Pre-Market Takeaways

AI demand remains strong, but the constraints are shifting. Applied Materials’ order visibility, Sandisk’s long-term contracts, Coherent’s InP expansion, and Quanta’s server capacity plans all point to continued customer demand for capacity. The more important question now is whether incremental revenue can convert into cash, rather than simply how fast shipments grow.

Divergence across the semiconductor supply chain is also becoming clearer. Memory, advanced packaging, substrates, and optical communications remain supply-constrained, prompting continued capacity expansion by equipment vendors and manufacturers. At the same time, elevated expectations have narrowed the margin for error after earnings.

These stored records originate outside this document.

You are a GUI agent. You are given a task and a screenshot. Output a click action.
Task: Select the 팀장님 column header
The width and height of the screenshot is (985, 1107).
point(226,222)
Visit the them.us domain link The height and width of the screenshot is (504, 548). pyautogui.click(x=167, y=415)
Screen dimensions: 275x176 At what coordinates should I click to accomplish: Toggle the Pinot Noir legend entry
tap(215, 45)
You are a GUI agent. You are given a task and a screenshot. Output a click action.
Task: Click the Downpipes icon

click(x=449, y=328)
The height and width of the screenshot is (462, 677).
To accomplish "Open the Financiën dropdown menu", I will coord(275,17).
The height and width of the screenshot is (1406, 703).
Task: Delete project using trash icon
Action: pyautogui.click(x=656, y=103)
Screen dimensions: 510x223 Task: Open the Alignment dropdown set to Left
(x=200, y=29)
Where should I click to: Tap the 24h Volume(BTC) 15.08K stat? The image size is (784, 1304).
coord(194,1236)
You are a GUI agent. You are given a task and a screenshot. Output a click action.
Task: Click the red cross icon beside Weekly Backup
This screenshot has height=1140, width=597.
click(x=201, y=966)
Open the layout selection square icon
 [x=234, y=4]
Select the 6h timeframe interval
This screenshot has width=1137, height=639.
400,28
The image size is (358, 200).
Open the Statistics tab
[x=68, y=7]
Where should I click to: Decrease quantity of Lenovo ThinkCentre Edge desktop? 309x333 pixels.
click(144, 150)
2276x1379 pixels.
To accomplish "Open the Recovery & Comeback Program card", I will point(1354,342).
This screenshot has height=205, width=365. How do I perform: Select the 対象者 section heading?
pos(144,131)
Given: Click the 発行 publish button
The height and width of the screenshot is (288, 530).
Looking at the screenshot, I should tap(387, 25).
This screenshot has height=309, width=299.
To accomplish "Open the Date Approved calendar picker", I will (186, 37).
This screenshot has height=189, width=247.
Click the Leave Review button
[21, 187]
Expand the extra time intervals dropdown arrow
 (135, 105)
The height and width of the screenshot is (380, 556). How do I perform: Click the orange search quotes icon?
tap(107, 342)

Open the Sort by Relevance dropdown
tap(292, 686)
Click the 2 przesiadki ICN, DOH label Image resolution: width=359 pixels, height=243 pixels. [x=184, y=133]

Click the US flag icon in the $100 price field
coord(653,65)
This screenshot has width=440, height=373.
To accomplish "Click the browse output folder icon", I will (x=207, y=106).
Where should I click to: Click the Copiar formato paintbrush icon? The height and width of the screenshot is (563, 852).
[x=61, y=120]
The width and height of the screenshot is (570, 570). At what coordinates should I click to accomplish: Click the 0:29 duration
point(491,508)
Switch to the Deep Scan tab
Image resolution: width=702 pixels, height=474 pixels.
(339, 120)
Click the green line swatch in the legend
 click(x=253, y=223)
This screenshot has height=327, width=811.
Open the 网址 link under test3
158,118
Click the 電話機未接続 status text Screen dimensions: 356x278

Applied Materials beat on both results and guidance but still fell in after-hours trading, signaling that valuations now require faster and more certain execution.

In software and devices, the core theme is AI’s transition from feature demonstrations to monetizable workflows. Claude is beginning to handle routine code maintenance, while AI PCs, robots, and Android POS systems continue to gain traction. However, model usage costs, higher memory prices, and working-capital demands across the manufacturing chain are emerging as the next tests for margins.

AI and Semiconductor Supply Chain

AI Models, Applications, and Capital Spending

  • Anthropic: Claude is moving beyond coding assistance into routine software maintenance. Test workflows cover crash investigations, consolidation of duplicate abstractions, and dead-code removal. Over several weeks, the system submitted 388 code changes, of which 180 were merged after model review and human approval. The key validation metrics are no longer limited to code-generation speed, but now include rework rates, human-review costs, and stability under continuous operation.

“Over the past few weeks, these routines submitted 388 PRs across our codebases, of which 180 were merged after Claude Code Review and human review.”

  • Zhipu AI: The GLM-5.3 base model remains unchanged at 743 billion parameters, with the improvement coming from expanded post-training. Its Terminal-Bench 3.0 score increased from 4.6 to 28.3, CyberGym from 77.2% to 84.5%, and ExploitBench from 24.4% to 54.4%. The gains are concentrated in long-horizon cybersecurity workflows; the next tests are success rates on real-world tasks and the model’s safety boundaries.

  • AI Capital Burden: Bridgewater co-CIO Greg Jensen estimates that the AI ecosystem will require $643 billion of capital in 2026 and potentially $1 trillion in 2027. He also believes OpenAI could exhaust its cash by early 2027 without additional financing. This is an external estimate, not company guidance, but together with working-capital pressure across the server manufacturing chain, it suggests that access to capital is becoming a second constraint on AI expansion.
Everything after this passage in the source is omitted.